Synergistic sizing and energy management strategy of combined offshore wind with solar floating PV system for green hydrogen and electricity co-production using multi-objective dung beetle optimization

This study comprehensively analyzes an integrated renewable energy system complementing offshore wind turbines (OWT) and floating solar photovoltaic (FPV) technology designed for producing electric power and green hydrogen. The research explores the technical feasibility, techno-economic performance, and optimal sizing of the system components. The system integrates OWT farms, FPV arrays, water electrolyzer, and hydrogen storage tank, to minimize the levelized cost of energy (LCOE), loss of power supply probability (LPSP), and excess energy. A novel optimization approach, Dung Beetle Optimization (DBO) algorithm, is utilized and compared with the Grey Wolf Optimizer (GWO) for performance validation. To ensure the robustness of the proposed DBO algorithm, it is thoroughly tested on two system configurations: a standalone OWT hydrogen production system and a hybrid FPV/OWT hydrogen production system. The results showed that the DBO algorithm outperforms the GWO algorithm in terms of system efficiency, cost-effectiveness, and reliability. The optimization findings reveal that the FPV/OWT hybrid system, optimized with the DBO algorithm, leads to a more cost-effective configuration, with the OWT component contributing 45.96 % of the total costs.
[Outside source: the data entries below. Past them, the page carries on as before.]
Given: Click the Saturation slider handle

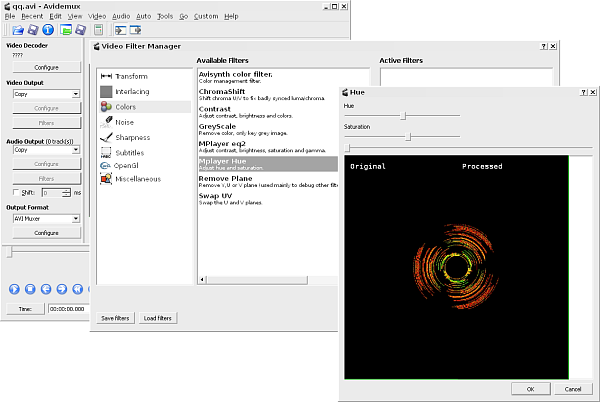Looking at the screenshot, I should pyautogui.click(x=410, y=136).
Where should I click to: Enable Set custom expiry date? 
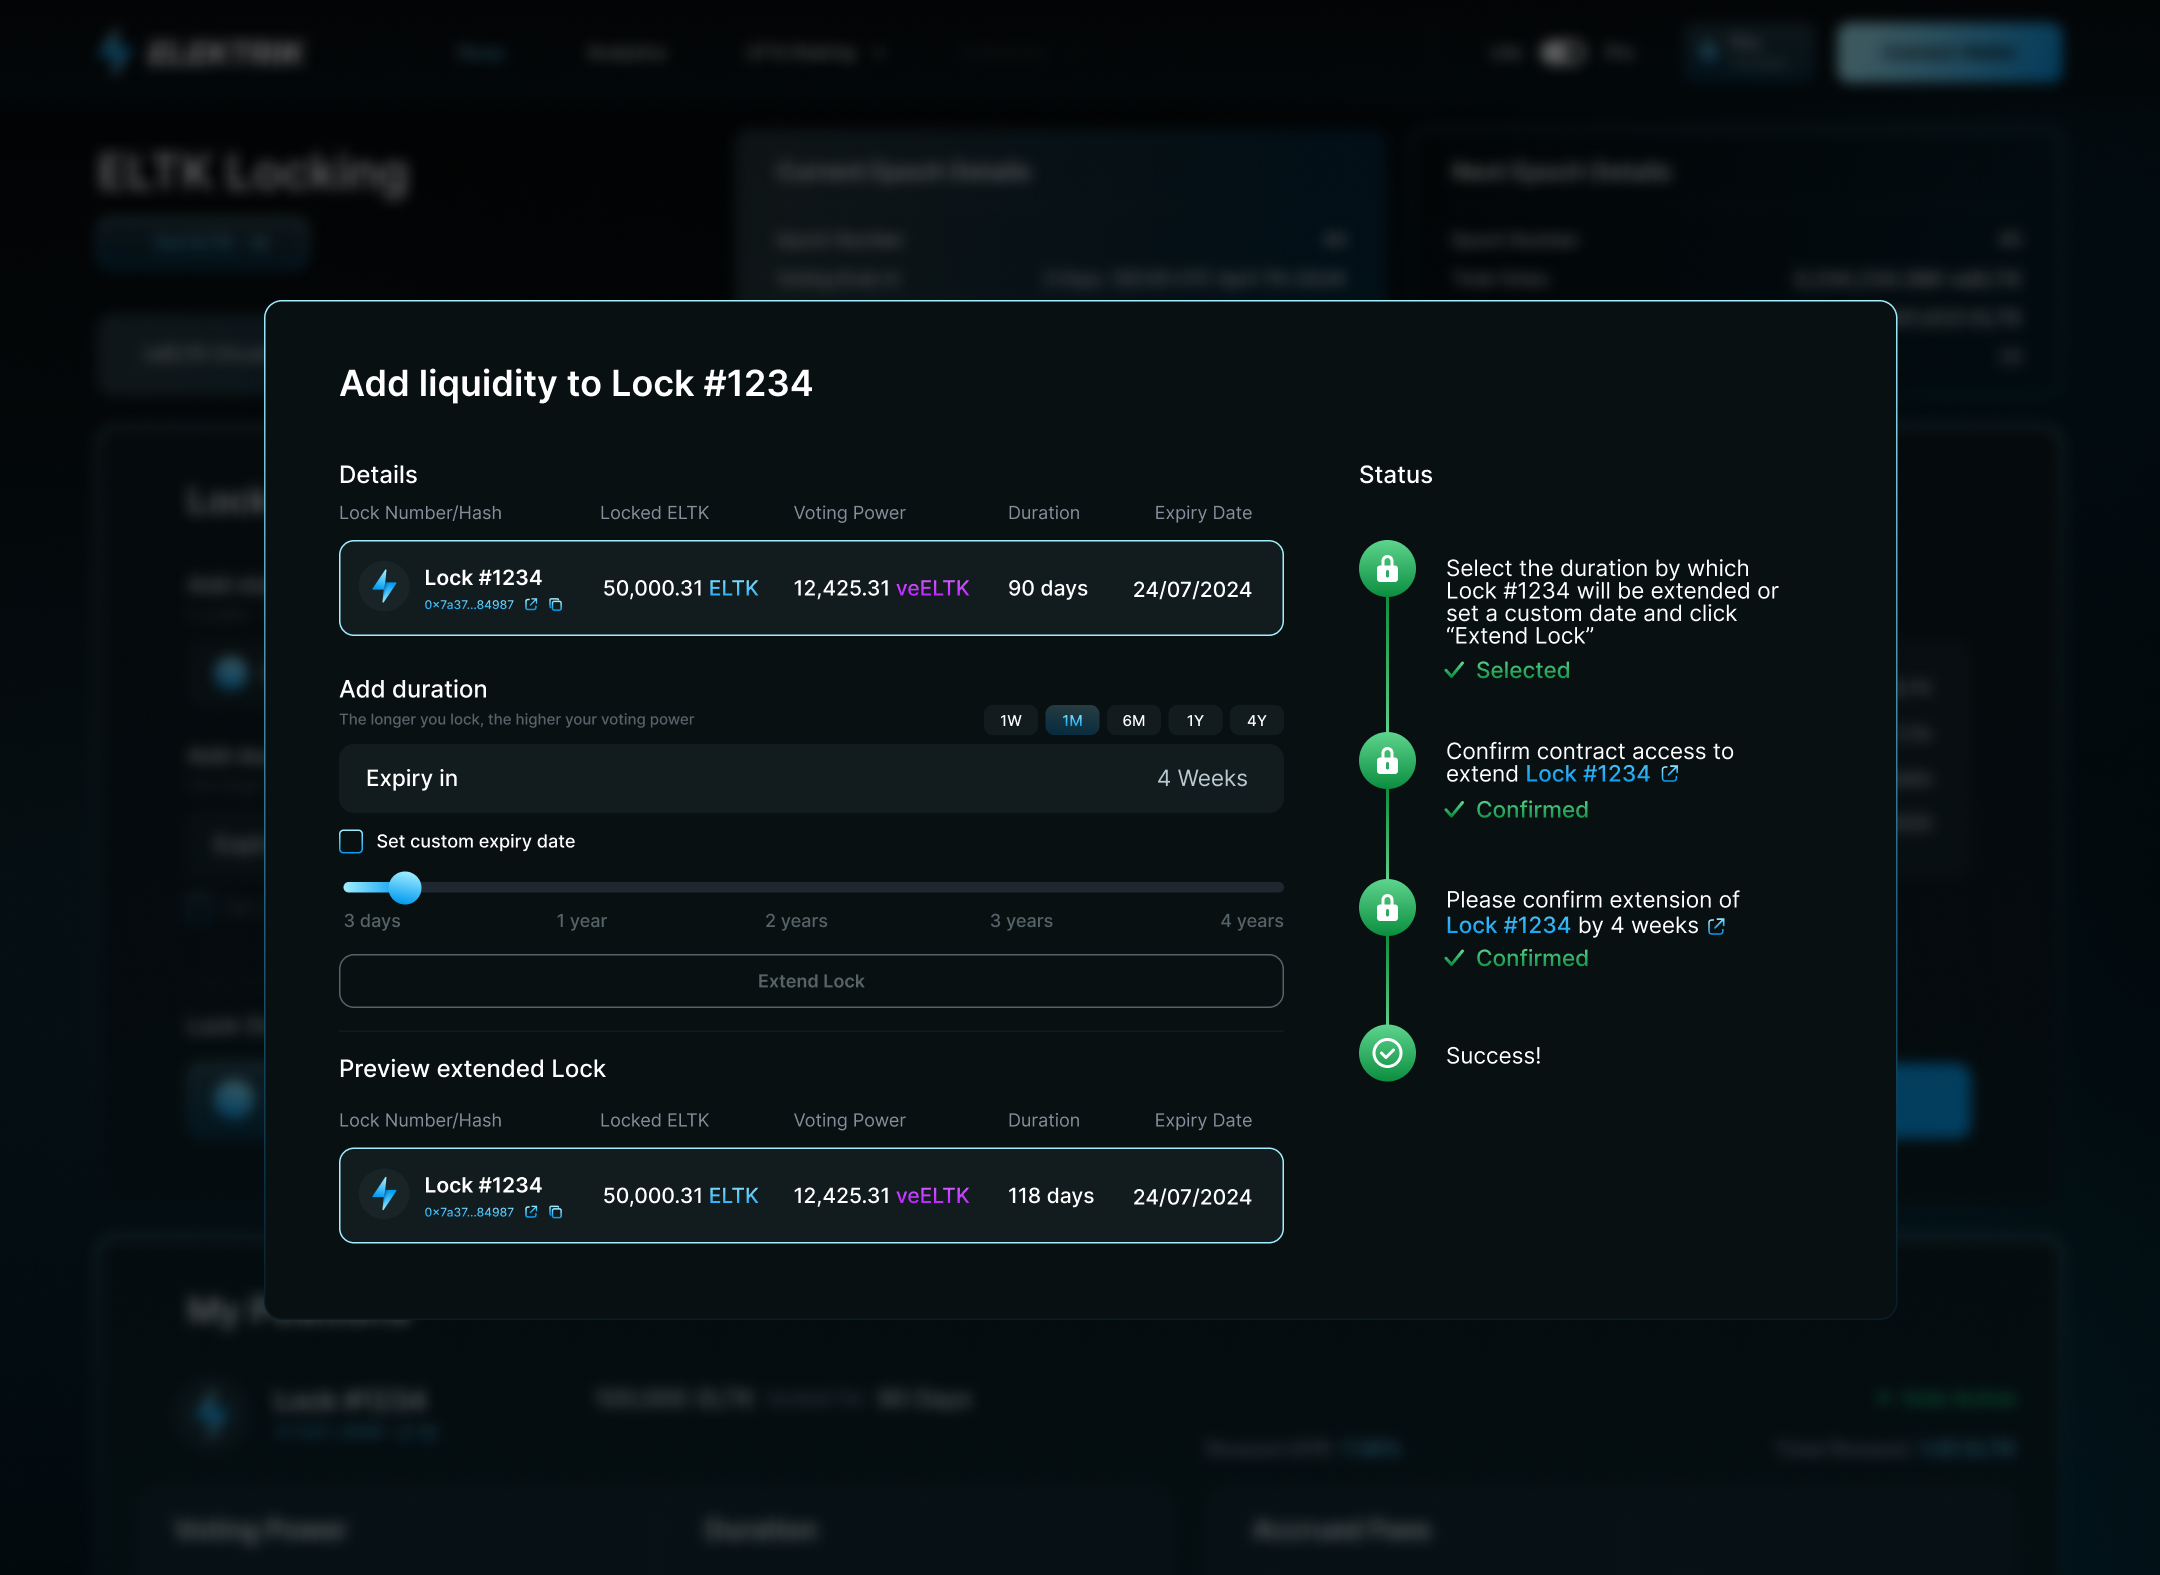(x=351, y=842)
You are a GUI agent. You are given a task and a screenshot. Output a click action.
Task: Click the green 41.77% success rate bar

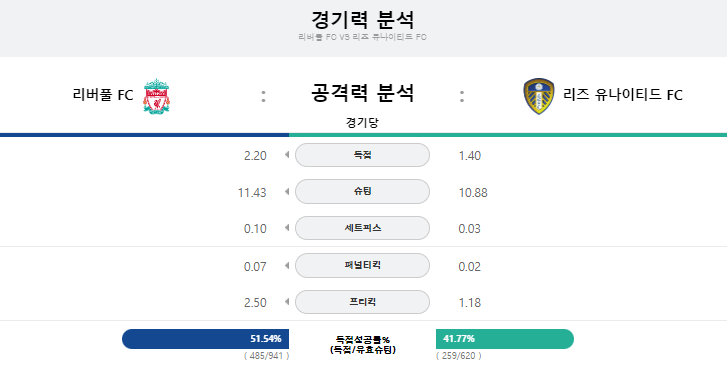[x=505, y=339]
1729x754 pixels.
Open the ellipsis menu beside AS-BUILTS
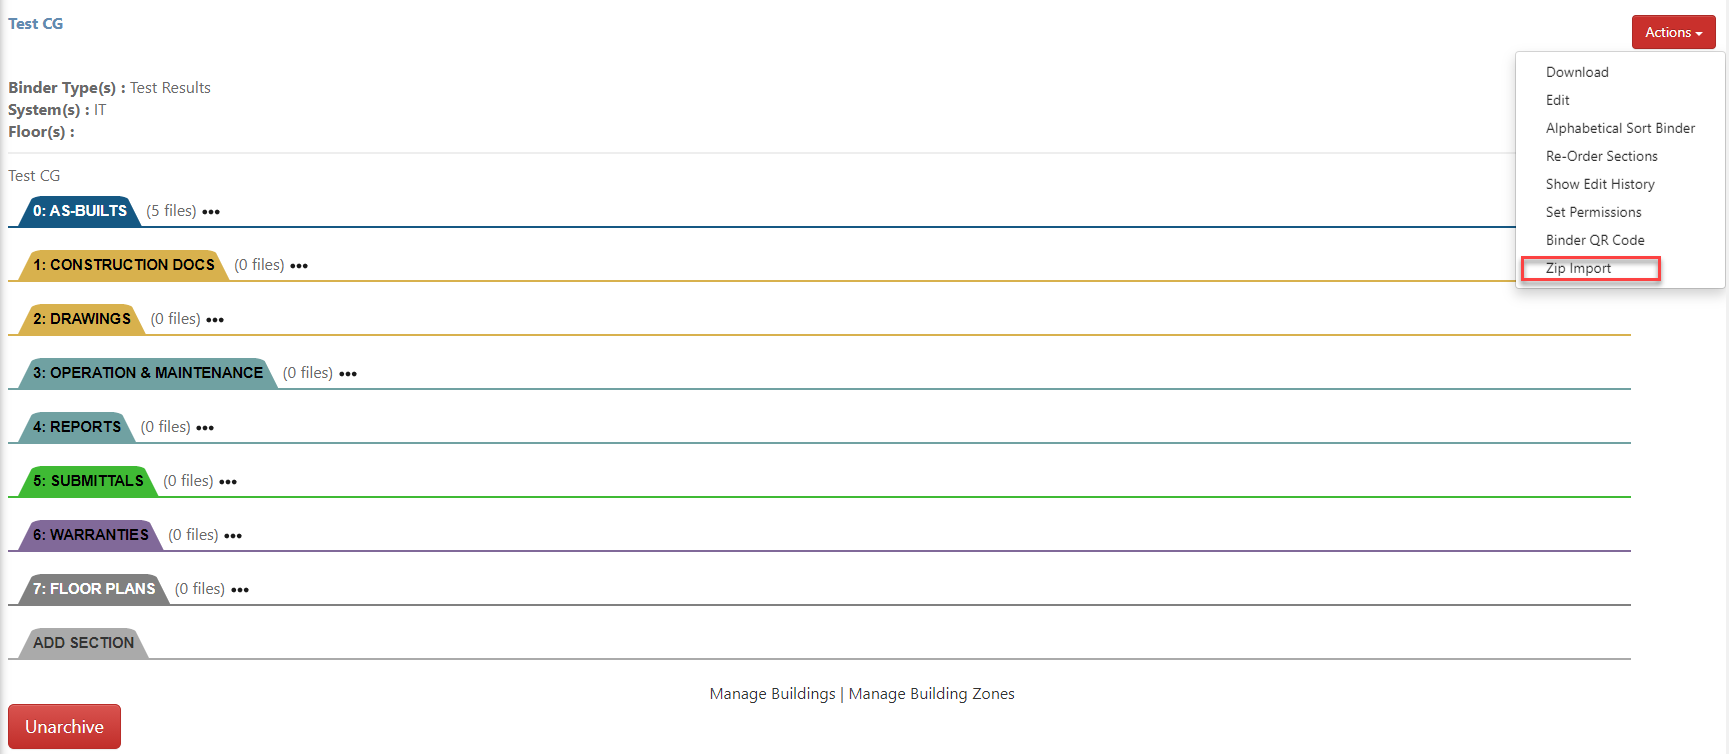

Moreover, the optimized FPV/OWT system achieves a lower levelized cost of energy (LCOE) of 0.5797 $/kWh compared to 0.8190 $/kWh for the standalone OWT system. Furthermore, the hybrid FPV/OWT system maintains a levelized cost of hydrogen (COH) of 1.205 $/kg, making it a competitive option for large-scale hydrogen production. Conclusively, the findings demonstrate the technical feasibility and economic viability of the designated hybrid system for sustainable off-grid rural electrification and hydrogen production, offering a robust solution to meet future energy demands.